◆ DIRECTIVE ◆
Answer these questions from the text on Lopakhin's speech in The Cherry Orchard:
(a) What does Lopakhin say he is wearing?
(b) In which act is the speech spoken?
(c) With whom is Lopakhin waiting in the nursery?

*** TEXT ***

She brought me over to the wash-stand here in this very room, the nursery as it was. 'Don't cry, little peasant,' she said. "You'll soon be as right as rain." [Pause]. Little peasant. It's true my father was a peasant, but here am I in my white waistcoat and brown boots, barging in like a bull in a china shop. The only thing is, I am rich.
The speaker here is Lopakhin, in Act One. He is waiting in the nursery, with Dunyasha, for Ranevsky to arrive from the train station. The "she" in the passage is Ranevsky, and the passage does a great deal to characterize both her and Lopakhin, and the relationship between them. This relationship is the central relationship in The Cherry Orchard. The quote is taken from a longer passage in which Lopakhin worries about falling asleep in the nursery, when he should have been going out to meet Ranevsky at the train station. This worrying, plus his reference to himself as a "bull in a china shop," show Lopakhin to be self-conscious about his humble origins and lack of social graces. But he knows he has social status, and as if to demonstrate his bluntness, he reminds himself of where this status comes from—his money. When he talks about Ranevsky, he remarks, as everyone will do, on her kindness. But there is a note of tension here; he pauses when he remembers how she referred to him as "a peasant," as if he hears the note of condescension in her voice. Lopakhin has risen in social status since that encounter, and Ranevsky has fallen. It is important to note that it is Lopakhin the wealthy businessman, who has difficulty remembering the word "peasant." It shows that Lopakhin is conflicted between his status as a businessman and his status as a former peasant—between his present and his past. It also foreshadows Ranevsky's own inner conflict between her present and her own past.

*** MATERIAL SUPPLIED ***

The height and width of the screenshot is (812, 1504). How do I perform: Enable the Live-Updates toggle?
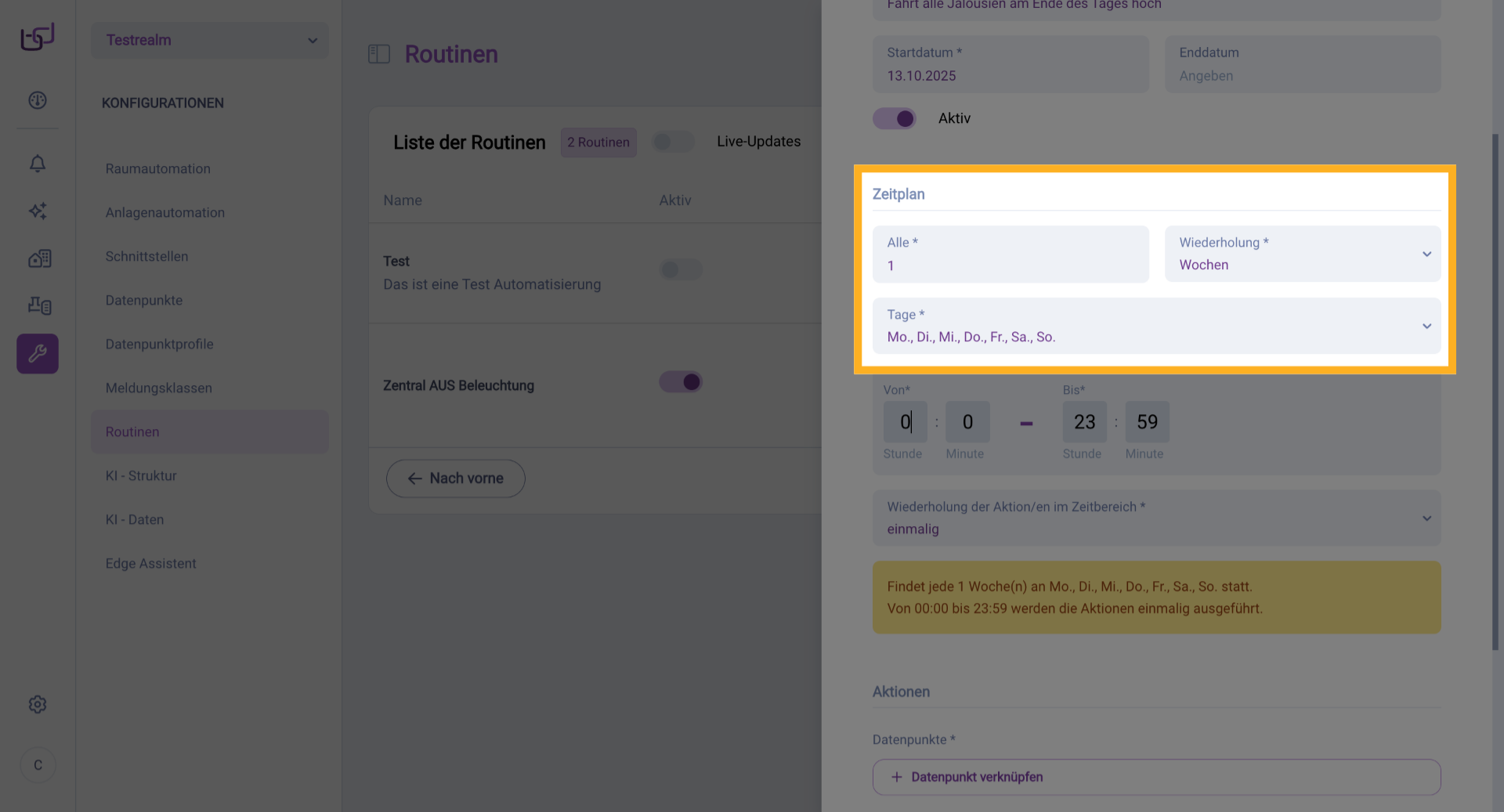673,142
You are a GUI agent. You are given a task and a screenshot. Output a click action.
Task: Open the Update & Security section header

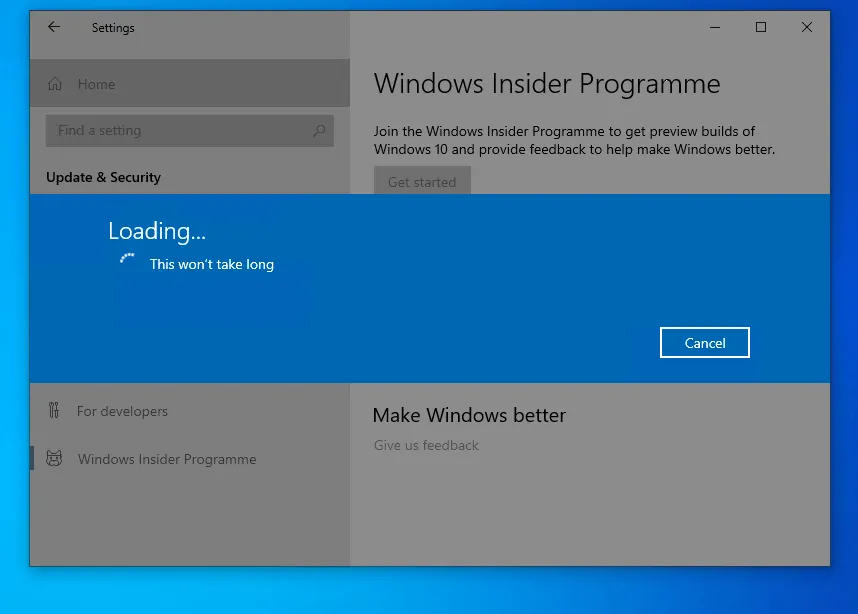pyautogui.click(x=103, y=177)
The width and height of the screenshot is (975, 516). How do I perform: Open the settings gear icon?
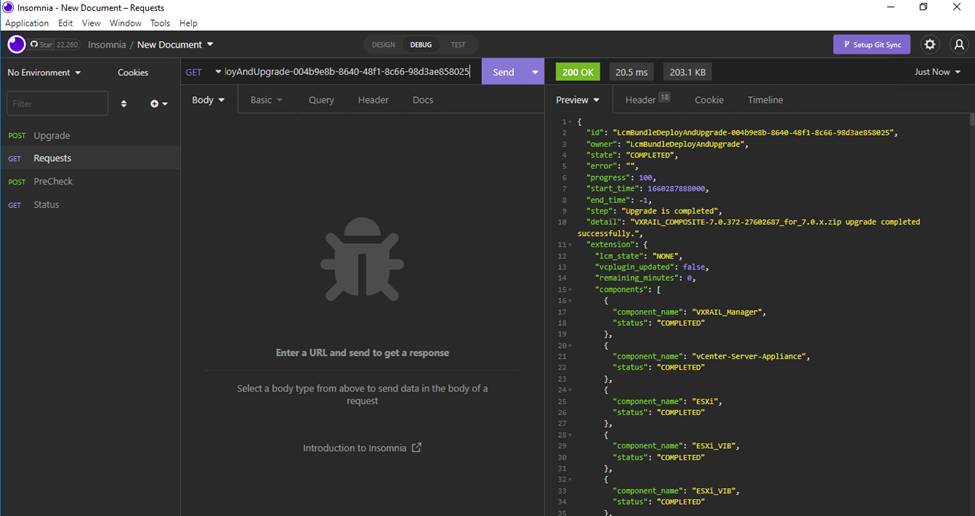(x=930, y=44)

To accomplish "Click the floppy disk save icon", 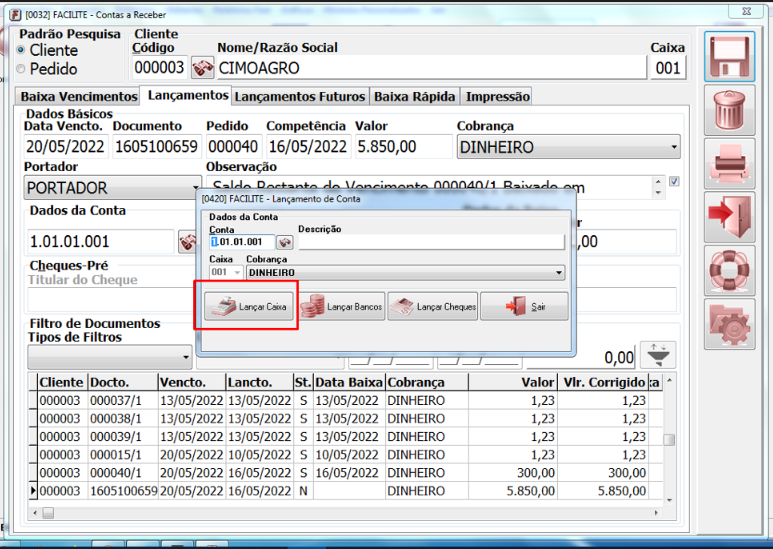I will (x=728, y=56).
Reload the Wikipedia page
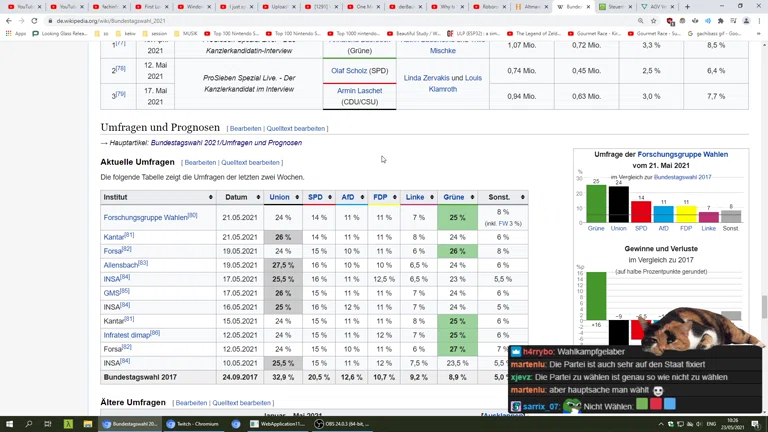 (x=34, y=20)
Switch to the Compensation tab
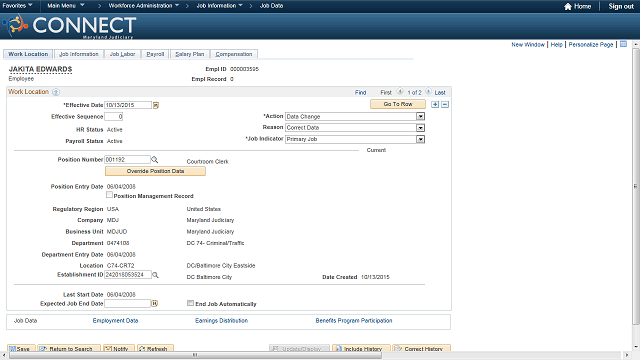Image resolution: width=640 pixels, height=360 pixels. pyautogui.click(x=233, y=54)
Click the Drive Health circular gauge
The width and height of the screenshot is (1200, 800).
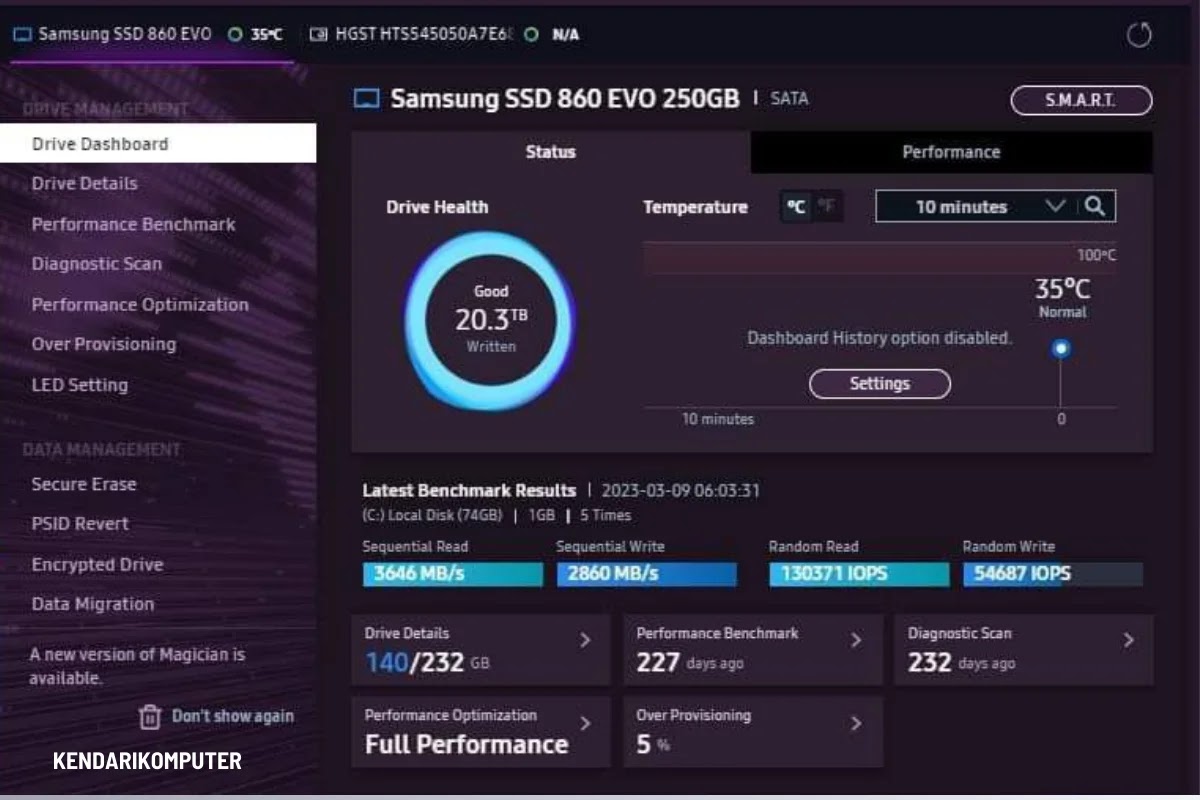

***

◆ PROBLEM SOLUTION ◆
(a) A white waistcoat and brown boots.
(b) Act One.
(c) Dunyasha.